Govt to revamp SEZ incentives policy, focus on employment over exports

SEZs may be rechristened as 'employment economic conclaves'

IIP, Industry, manufacturing
Rajesh Bhayani Mumbai
Last Updated : Dec 03 2018 | 1:29 AM IST
The Union commerce and finance ministries are considering revamping Special Economic Zones (SEZs).

The idea is to focus on service sector export and incentivise manufacturing, with stress being shifted from export to employment. A report on this was given early last week by a committee headed by Baba Kalyani, chairman of Bharat Forge. 

Its major recommendations include temoval of sunset clauses for services SEZs (including international financial centres) and for job-based incentives to address issues that might not stand with Wolrd Trade Organization (WTO) rules. 

A government official said: “The suggestions are very constructive and the commerce ministry will immediately begin formal consultations with the finance and other ministries, so that implementation of the committee’s recommendations could be done without delay.” 

The committee was set up in June by the commerce ministry, to ensure the SEZ policy was compatible with WTO rules, after the US governemnt challenged India’s export subsidy programme at the multilateral trade body. 
To address this, the panel has proposed SEZs be renamed 'Employment Economic Conclaves' and incentives be based on the employment generated. This will be crucial for manufacturing sector units in these zones and the export compulsion on them should be relaxed when the emphasis is on employment. Manufacturing units in SEZs now have a sunset clause for incentives; those set up after April 2020 will not receive tax benefits.
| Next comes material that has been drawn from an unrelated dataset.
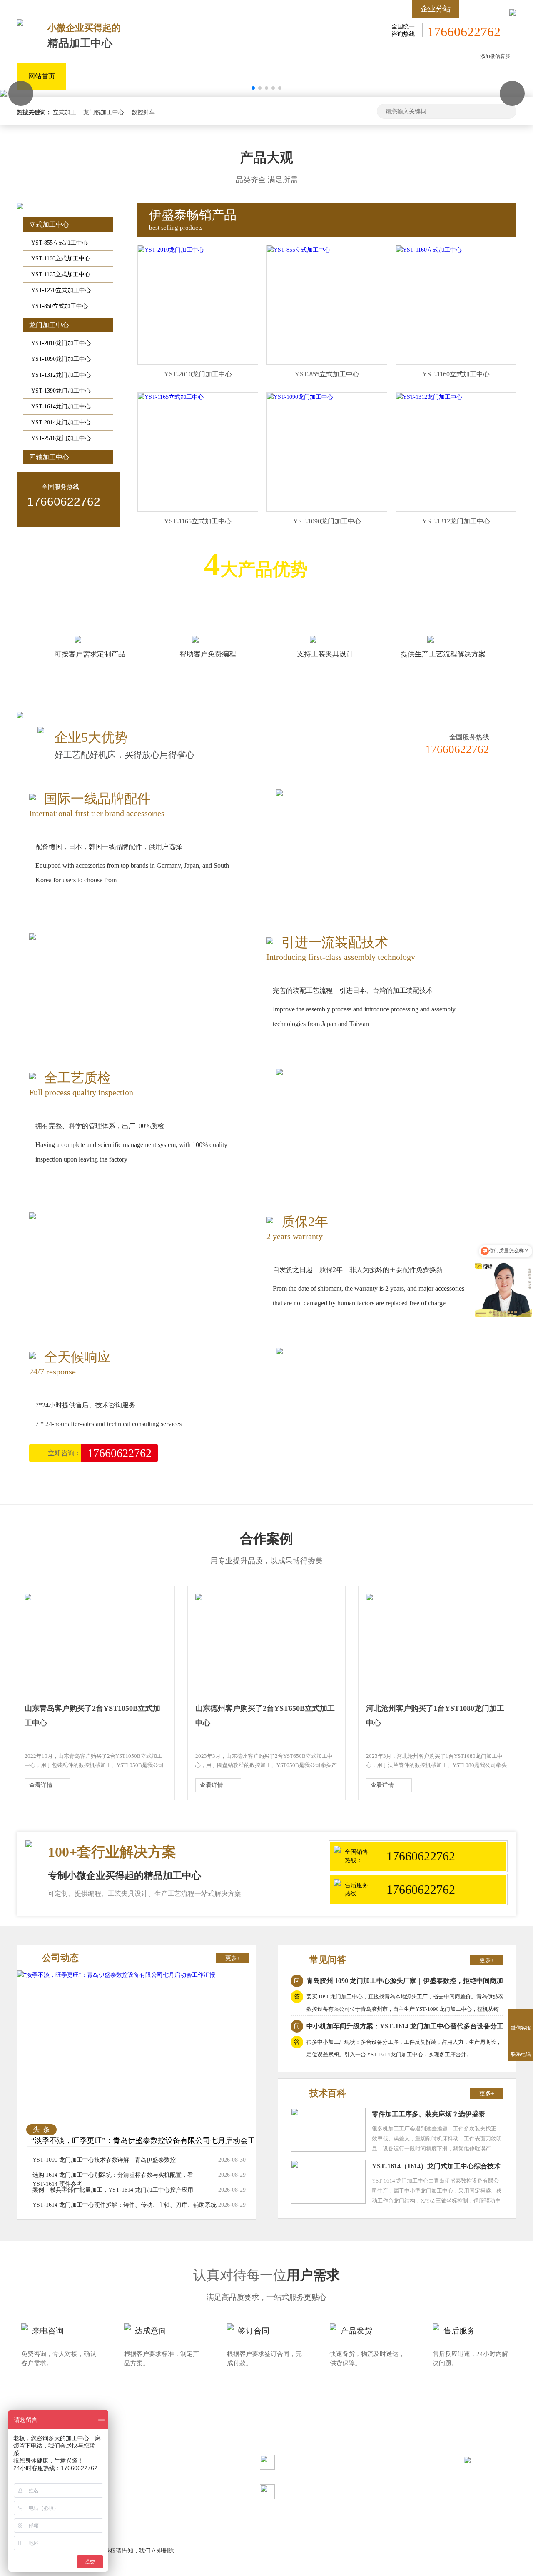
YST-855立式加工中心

If incentives are given on the basis of employment generation, the WTO concerns can be addressed.

For services sector SEZs, the panel says those other than information technology and IT-enabled services also be promoted. Such as health care, financial services, legal, repair and design services. With no sunset clause. Job-based incentives should be there for services SEZs, too.
An SEZ official says with the sunset clause from 2020, some leading global financial centres' officials (including from Dubai and Singapore) are coming to India to market their platforms, inviting Indian units to set up shop there. 
Several recommendations were made to promote services which can create large numbers of jobs and economic activity. They include setting up of global services delivery centres, global innovation hubs, global payment services hubs, design & innovation hubs, data and research services and others.
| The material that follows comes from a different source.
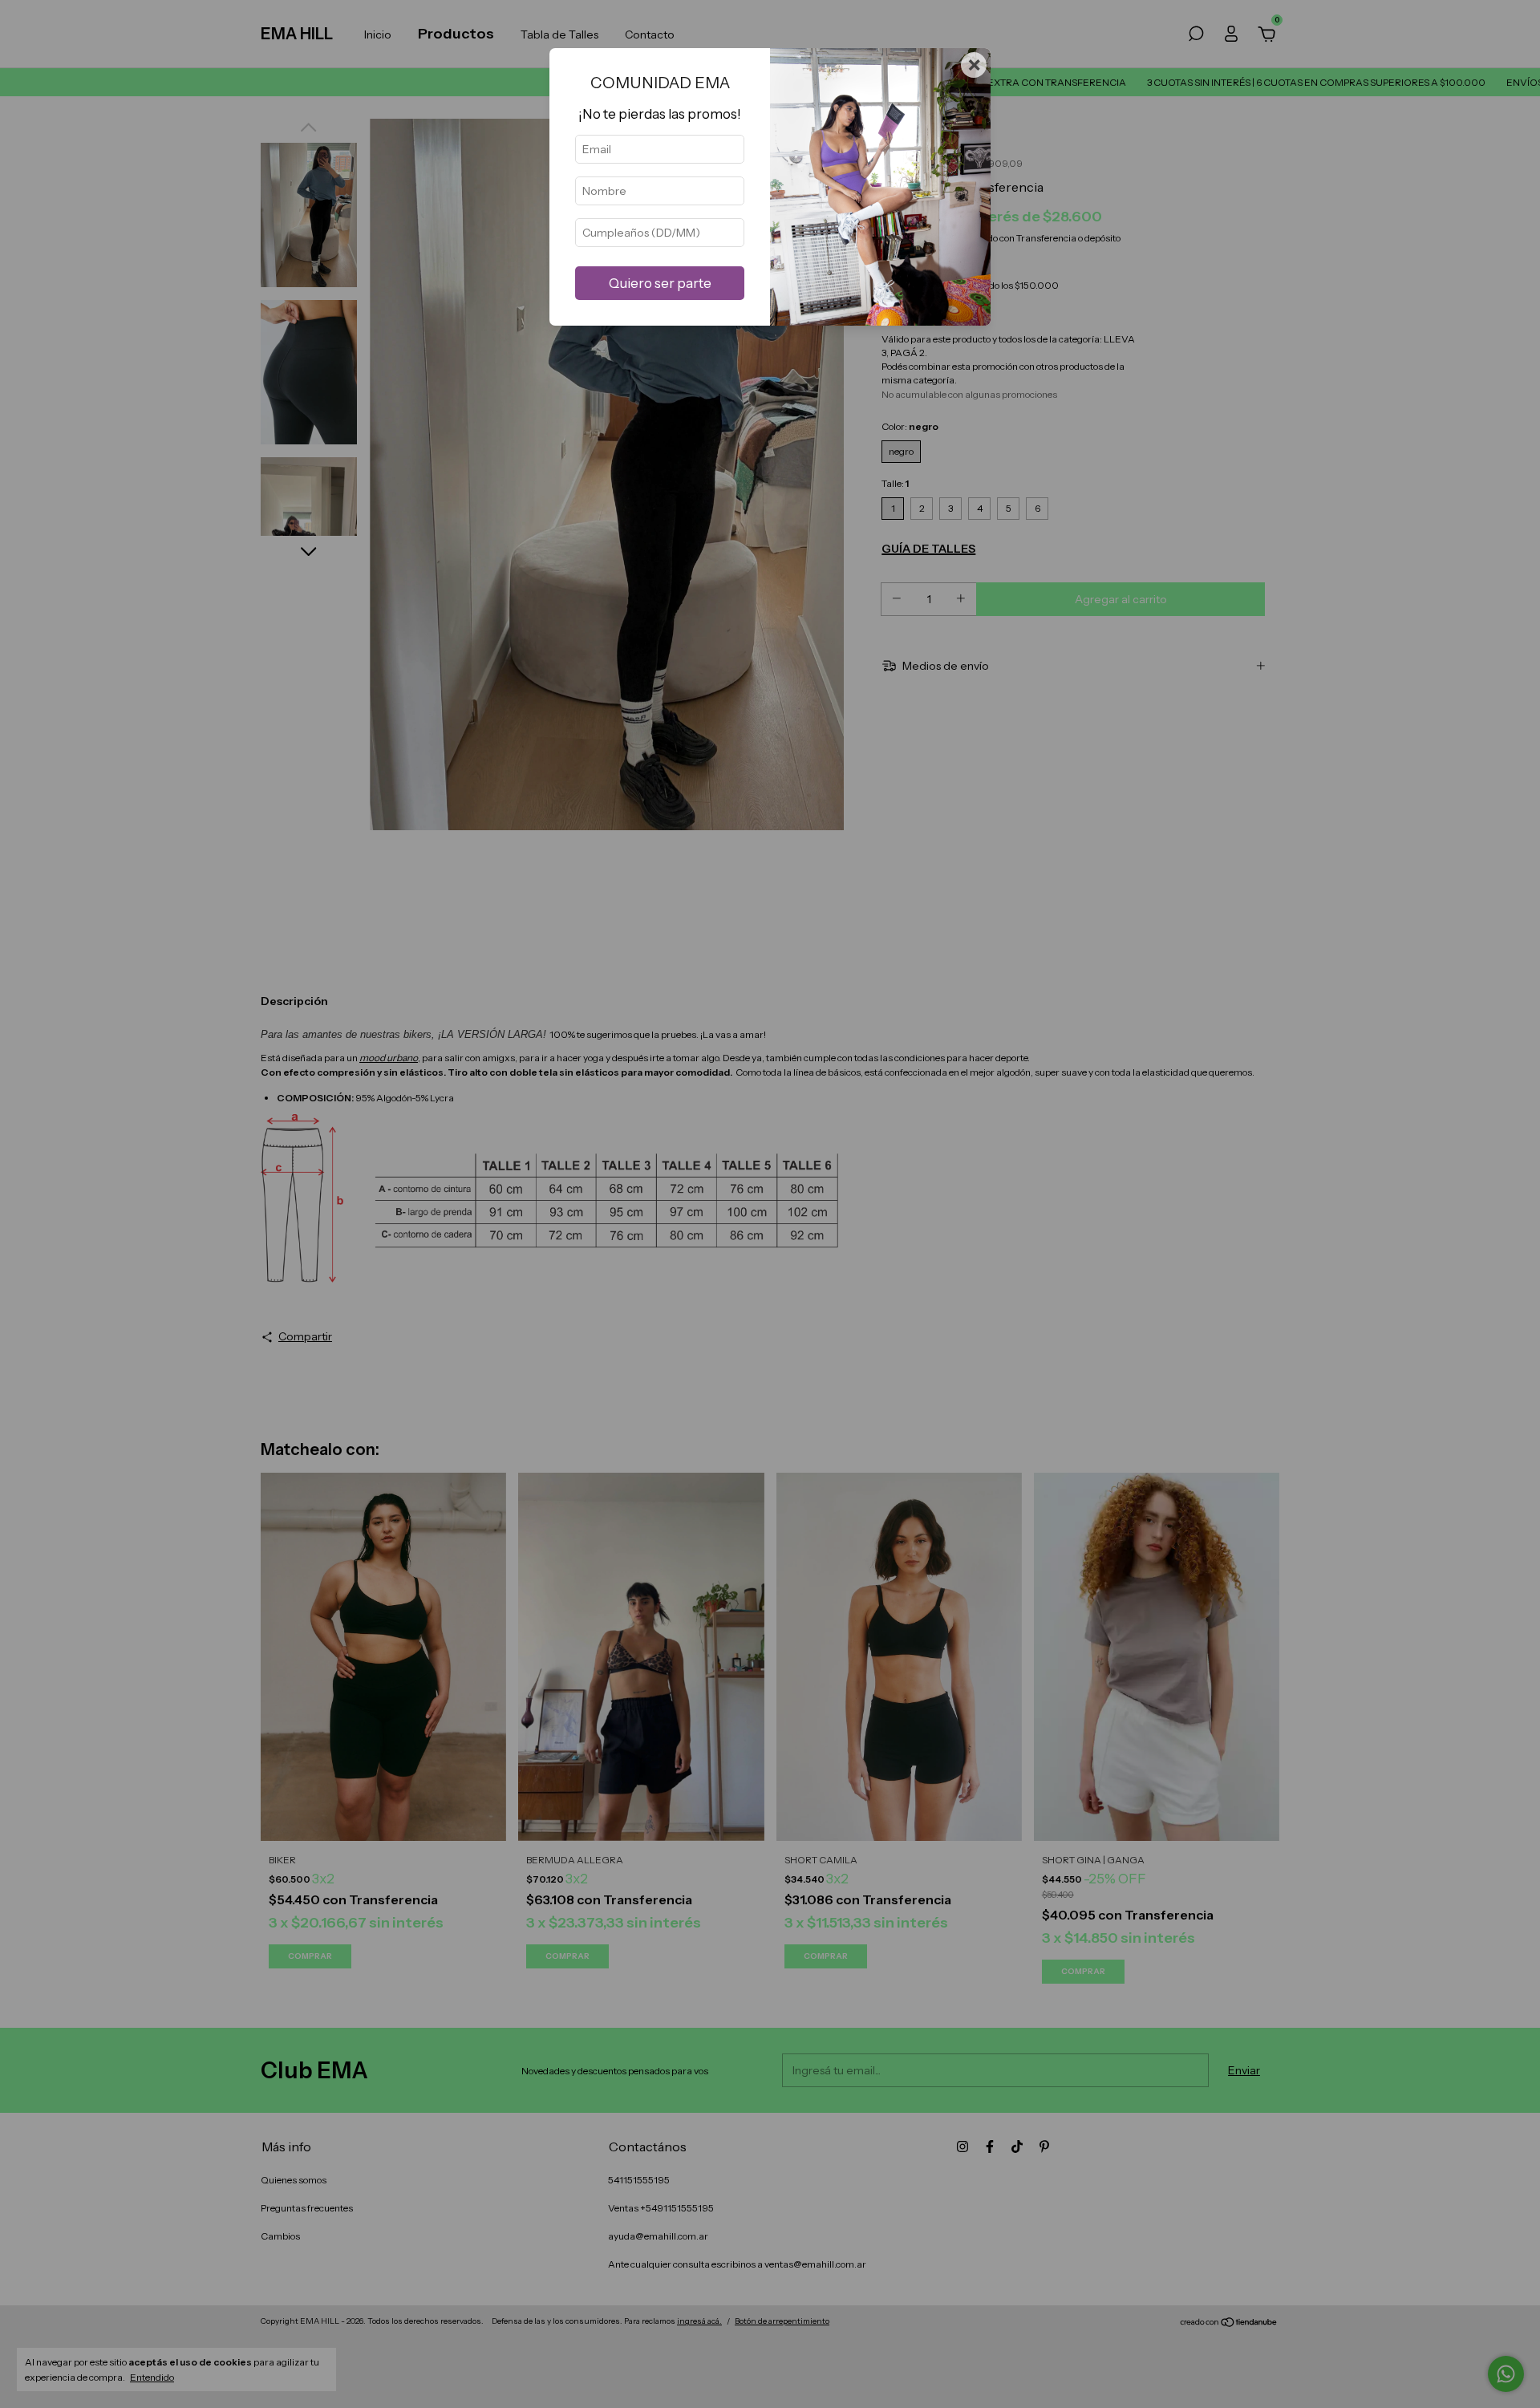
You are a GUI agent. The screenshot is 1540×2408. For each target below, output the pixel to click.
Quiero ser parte (660, 283)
The committee has also considered the potential of the International Financial Services Centre with a Multi Services SEZ at GIFT City, Gujarat, to bring in global financial service businesses, if the required regulations and tax framework it provides is comparable to other global centres. It has proposed a unified regulator for the financial sector at GIFT, also recommended by the Reserve Bank. The central government is said to be finalising a Bill to change the regulatory regime for IFSC.
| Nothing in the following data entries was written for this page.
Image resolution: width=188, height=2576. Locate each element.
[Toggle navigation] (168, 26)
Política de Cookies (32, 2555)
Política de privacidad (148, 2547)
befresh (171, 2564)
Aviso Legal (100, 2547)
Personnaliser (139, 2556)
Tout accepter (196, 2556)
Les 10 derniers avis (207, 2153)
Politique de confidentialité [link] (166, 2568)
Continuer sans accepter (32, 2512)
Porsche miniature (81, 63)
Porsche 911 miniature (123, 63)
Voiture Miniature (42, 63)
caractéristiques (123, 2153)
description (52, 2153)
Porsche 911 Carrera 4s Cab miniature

It also wants the IFSC to have single-window approvals, time-bound responses and advance rulings on taxes for units coming up there. It would like the IFSC SEZ to become a hub for global financial & allied services, aircraft/shipping leasing and financing of international reinsurance, bullion trading, global fund businesses, legal services and so on. Lots of businesses in these are shifting to global markets and international finance centres.